* Problem requirements
Copy out each of the following entries word for word, without changing anything.

* Input rows
☆ ☆ ☆ ☆ ☆ ☆ ☆

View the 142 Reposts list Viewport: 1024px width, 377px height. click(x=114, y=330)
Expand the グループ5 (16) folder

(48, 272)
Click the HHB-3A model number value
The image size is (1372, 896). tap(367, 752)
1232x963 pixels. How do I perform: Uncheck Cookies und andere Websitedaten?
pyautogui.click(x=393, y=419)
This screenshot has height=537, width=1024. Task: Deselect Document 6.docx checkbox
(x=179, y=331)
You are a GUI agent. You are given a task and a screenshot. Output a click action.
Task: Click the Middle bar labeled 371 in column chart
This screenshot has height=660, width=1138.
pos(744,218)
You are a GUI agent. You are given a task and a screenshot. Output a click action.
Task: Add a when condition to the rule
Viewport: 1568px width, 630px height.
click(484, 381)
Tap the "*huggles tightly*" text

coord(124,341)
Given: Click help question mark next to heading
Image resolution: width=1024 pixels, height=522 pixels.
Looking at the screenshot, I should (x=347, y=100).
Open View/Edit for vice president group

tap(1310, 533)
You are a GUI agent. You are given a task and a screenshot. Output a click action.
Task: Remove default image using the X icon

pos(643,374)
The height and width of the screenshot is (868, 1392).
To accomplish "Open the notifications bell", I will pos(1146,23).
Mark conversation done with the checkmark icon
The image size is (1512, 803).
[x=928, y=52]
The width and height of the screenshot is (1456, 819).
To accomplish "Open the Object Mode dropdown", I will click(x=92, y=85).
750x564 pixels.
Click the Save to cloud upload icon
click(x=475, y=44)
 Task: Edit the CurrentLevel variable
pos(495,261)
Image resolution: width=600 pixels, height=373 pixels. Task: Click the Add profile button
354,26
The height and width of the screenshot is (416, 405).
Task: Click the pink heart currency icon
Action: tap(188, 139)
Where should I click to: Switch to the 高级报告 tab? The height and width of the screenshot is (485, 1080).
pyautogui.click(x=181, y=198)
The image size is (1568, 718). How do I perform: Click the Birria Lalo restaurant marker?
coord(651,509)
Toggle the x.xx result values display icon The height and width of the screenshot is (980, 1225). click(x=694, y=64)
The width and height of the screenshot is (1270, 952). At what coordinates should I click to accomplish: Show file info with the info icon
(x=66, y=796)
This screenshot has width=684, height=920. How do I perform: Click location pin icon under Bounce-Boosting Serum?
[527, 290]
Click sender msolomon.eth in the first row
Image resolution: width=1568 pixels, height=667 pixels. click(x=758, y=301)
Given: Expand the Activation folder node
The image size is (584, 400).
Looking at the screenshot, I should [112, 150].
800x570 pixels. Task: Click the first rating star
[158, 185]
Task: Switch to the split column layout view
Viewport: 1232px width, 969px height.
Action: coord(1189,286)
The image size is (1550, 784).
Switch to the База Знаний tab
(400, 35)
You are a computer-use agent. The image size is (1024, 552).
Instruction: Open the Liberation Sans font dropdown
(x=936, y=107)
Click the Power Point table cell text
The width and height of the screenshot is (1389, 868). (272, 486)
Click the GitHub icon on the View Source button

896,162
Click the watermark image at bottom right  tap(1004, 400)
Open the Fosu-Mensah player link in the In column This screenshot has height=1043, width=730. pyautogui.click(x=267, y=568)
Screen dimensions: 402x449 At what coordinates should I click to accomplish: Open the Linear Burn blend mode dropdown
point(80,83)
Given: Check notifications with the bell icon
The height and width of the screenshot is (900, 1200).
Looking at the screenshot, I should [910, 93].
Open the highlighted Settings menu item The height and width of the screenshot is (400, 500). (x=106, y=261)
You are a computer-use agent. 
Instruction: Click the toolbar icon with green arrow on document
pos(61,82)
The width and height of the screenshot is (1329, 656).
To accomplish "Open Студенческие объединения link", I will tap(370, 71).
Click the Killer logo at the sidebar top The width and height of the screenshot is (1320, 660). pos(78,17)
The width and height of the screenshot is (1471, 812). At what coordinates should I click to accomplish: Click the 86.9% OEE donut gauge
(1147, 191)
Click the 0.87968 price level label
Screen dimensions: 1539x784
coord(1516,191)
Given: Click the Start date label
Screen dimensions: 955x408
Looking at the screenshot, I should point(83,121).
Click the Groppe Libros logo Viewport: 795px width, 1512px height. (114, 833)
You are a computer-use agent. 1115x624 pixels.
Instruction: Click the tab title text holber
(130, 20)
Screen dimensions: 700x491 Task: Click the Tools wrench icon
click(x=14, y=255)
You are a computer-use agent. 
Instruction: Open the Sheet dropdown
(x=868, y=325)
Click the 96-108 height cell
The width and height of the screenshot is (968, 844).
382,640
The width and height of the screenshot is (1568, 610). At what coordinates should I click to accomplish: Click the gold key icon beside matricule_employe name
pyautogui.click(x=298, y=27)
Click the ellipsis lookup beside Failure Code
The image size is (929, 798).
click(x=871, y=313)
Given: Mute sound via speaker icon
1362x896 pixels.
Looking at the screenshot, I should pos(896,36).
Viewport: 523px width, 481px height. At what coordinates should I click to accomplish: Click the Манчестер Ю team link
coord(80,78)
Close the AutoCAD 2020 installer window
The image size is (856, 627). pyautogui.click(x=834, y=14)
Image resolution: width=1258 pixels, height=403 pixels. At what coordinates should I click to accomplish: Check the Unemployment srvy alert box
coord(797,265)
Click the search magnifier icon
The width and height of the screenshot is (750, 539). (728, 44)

☆ ☆ ☆ ☆ ☆ ☆ ☆

* Solution to the exercise
View the 142 Reposts list Viewport: 1024px width, 377px height. click(x=114, y=330)
Expand the グループ5 (16) folder

(48, 272)
Click the HHB-3A model number value
The image size is (1372, 896). tap(367, 752)
1232x963 pixels. How do I perform: Uncheck Cookies und andere Websitedaten?
pyautogui.click(x=393, y=419)
This screenshot has height=537, width=1024. Task: Deselect Document 6.docx checkbox
(x=179, y=331)
You are a GUI agent. You are given a task and a screenshot. Output a click action.
Task: Click the Middle bar labeled 371 in column chart
This screenshot has height=660, width=1138.
pos(744,218)
You are a GUI agent. You are given a task and a screenshot. Output a click action.
Task: Add a when condition to the rule
Viewport: 1568px width, 630px height.
click(484, 381)
Tap the "*huggles tightly*" text

coord(124,341)
Given: Click help question mark next to heading
Image resolution: width=1024 pixels, height=522 pixels.
Looking at the screenshot, I should (x=347, y=100).
Open View/Edit for vice president group

tap(1310, 533)
You are a GUI agent. You are given a task and a screenshot. Output a click action.
Task: Remove default image using the X icon

pos(643,374)
The height and width of the screenshot is (868, 1392).
To accomplish "Open the notifications bell", I will pos(1146,23).
Mark conversation done with the checkmark icon
The image size is (1512, 803).
[x=928, y=52]
The width and height of the screenshot is (1456, 819).
To accomplish "Open the Object Mode dropdown", I will click(x=92, y=85).
750x564 pixels.
Click the Save to cloud upload icon
click(x=475, y=44)
 Task: Edit the CurrentLevel variable
pos(495,261)
Image resolution: width=600 pixels, height=373 pixels. Task: Click the Add profile button
354,26
The height and width of the screenshot is (416, 405).
Task: Click the pink heart currency icon
Action: tap(188, 139)
Where should I click to: Switch to the 高级报告 tab? The height and width of the screenshot is (485, 1080).
pyautogui.click(x=181, y=198)
The image size is (1568, 718). How do I perform: Click the Birria Lalo restaurant marker?
coord(651,509)
Toggle the x.xx result values display icon The height and width of the screenshot is (980, 1225). click(x=694, y=64)
The width and height of the screenshot is (1270, 952). At what coordinates should I click to accomplish: Show file info with the info icon
(x=66, y=796)
This screenshot has width=684, height=920. How do I perform: Click location pin icon under Bounce-Boosting Serum?
[527, 290]
Click sender msolomon.eth in the first row
Image resolution: width=1568 pixels, height=667 pixels. click(x=758, y=301)
Given: Expand the Activation folder node
The image size is (584, 400).
Looking at the screenshot, I should [112, 150].
800x570 pixels. Task: Click the first rating star
[158, 185]
Task: Switch to the split column layout view
Viewport: 1232px width, 969px height.
Action: coord(1189,286)
The image size is (1550, 784).
Switch to the База Знаний tab
(400, 35)
You are a computer-use agent. The image size is (1024, 552).
Instruction: Open the Liberation Sans font dropdown
(x=936, y=107)
Click the Power Point table cell text
The width and height of the screenshot is (1389, 868). (272, 486)
Click the GitHub icon on the View Source button

896,162
Click the watermark image at bottom right  tap(1004, 400)
Open the Fosu-Mensah player link in the In column This screenshot has height=1043, width=730. pyautogui.click(x=267, y=568)
Screen dimensions: 402x449 At what coordinates should I click to accomplish: Open the Linear Burn blend mode dropdown
point(80,83)
Given: Check notifications with the bell icon
The height and width of the screenshot is (900, 1200).
Looking at the screenshot, I should [910, 93].
Open the highlighted Settings menu item The height and width of the screenshot is (400, 500). (x=106, y=261)
You are a computer-use agent. 
Instruction: Click the toolbar icon with green arrow on document
pos(61,82)
The width and height of the screenshot is (1329, 656).
To accomplish "Open Студенческие объединения link", I will tap(370, 71).
Click the Killer logo at the sidebar top The width and height of the screenshot is (1320, 660). pos(78,17)
The width and height of the screenshot is (1471, 812). At what coordinates should I click to accomplish: Click the 86.9% OEE donut gauge
(1147, 191)
Click the 0.87968 price level label
Screen dimensions: 1539x784
coord(1516,191)
Given: Click the Start date label
Screen dimensions: 955x408
Looking at the screenshot, I should point(83,121).
Click the Groppe Libros logo Viewport: 795px width, 1512px height. (114, 833)
You are a computer-use agent. 1115x624 pixels.
Instruction: Click the tab title text holber
(130, 20)
Screen dimensions: 700x491 Task: Click the Tools wrench icon
click(x=14, y=255)
You are a computer-use agent. 
Instruction: Open the Sheet dropdown
(x=868, y=325)
Click the 96-108 height cell
The width and height of the screenshot is (968, 844).
382,640
The width and height of the screenshot is (1568, 610). At what coordinates should I click to accomplish: Click the gold key icon beside matricule_employe name
pyautogui.click(x=298, y=27)
Click the ellipsis lookup beside Failure Code
The image size is (929, 798).
click(x=871, y=313)
Given: Mute sound via speaker icon
1362x896 pixels.
Looking at the screenshot, I should pos(896,36).
Viewport: 523px width, 481px height. At what coordinates should I click to accomplish: Click the Манчестер Ю team link
coord(80,78)
Close the AutoCAD 2020 installer window
The image size is (856, 627). pyautogui.click(x=834, y=14)
Image resolution: width=1258 pixels, height=403 pixels. At what coordinates should I click to accomplish: Check the Unemployment srvy alert box
coord(797,265)
Click the search magnifier icon
The width and height of the screenshot is (750, 539). (728, 44)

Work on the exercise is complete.